Required task: Can you return, word for word, the stretch of rows from the line containing "Given: Click the New button" through the line containing "Looking at the screenshot, I should pos(209,81)."?

Supplied material:
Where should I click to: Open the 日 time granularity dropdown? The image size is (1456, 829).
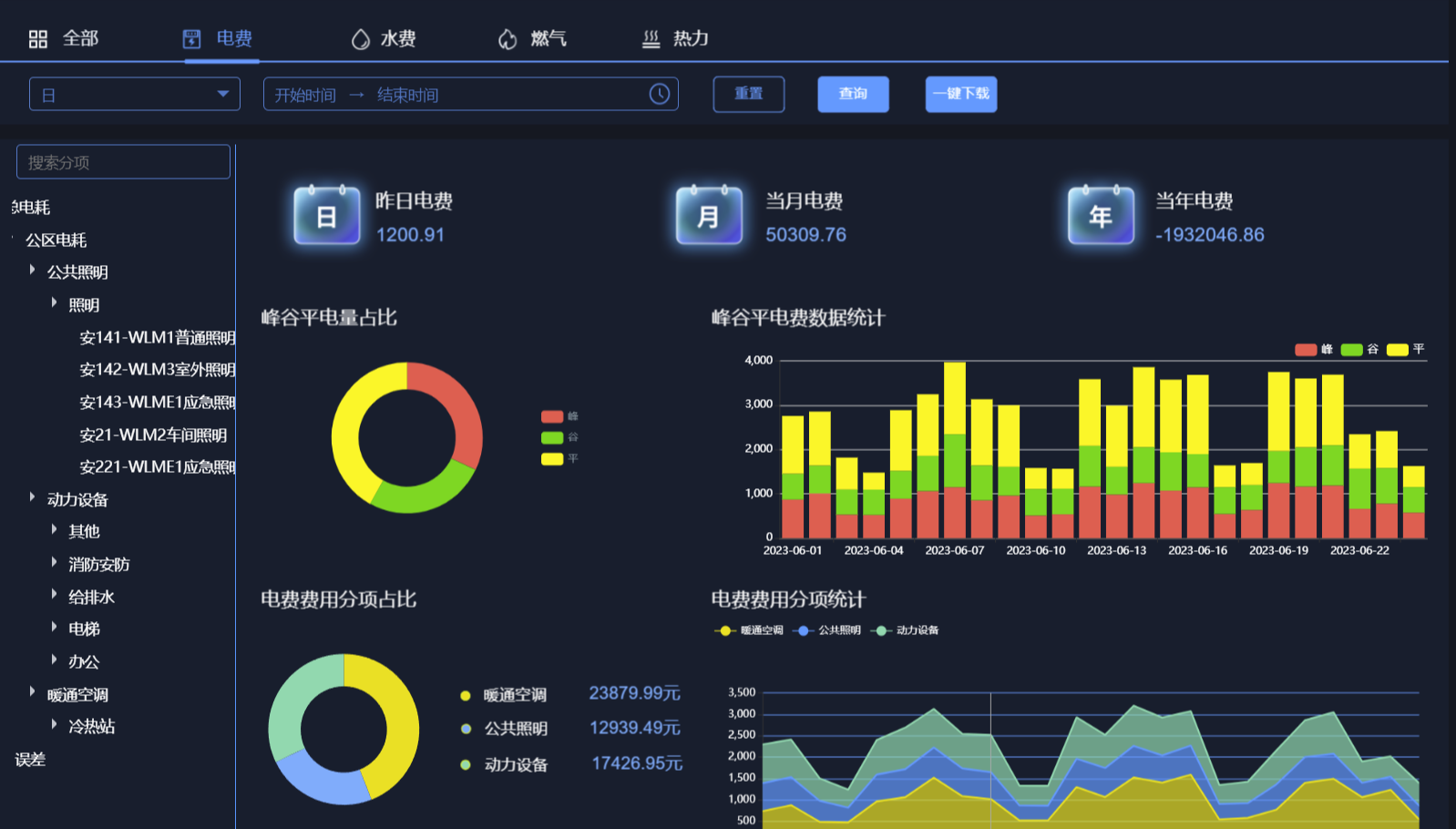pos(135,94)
...
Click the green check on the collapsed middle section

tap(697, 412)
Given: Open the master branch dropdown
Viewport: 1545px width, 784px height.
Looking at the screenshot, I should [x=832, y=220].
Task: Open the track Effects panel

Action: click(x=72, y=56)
* * *
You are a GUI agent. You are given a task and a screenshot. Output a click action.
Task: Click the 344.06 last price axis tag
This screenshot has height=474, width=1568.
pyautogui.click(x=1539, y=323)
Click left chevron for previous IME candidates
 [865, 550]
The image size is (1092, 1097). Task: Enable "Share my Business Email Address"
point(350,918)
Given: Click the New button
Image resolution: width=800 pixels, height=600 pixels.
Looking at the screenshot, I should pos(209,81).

Response:
Given: Click the New button
Image resolution: width=800 pixels, height=600 pixels.
Looking at the screenshot, I should pos(209,81).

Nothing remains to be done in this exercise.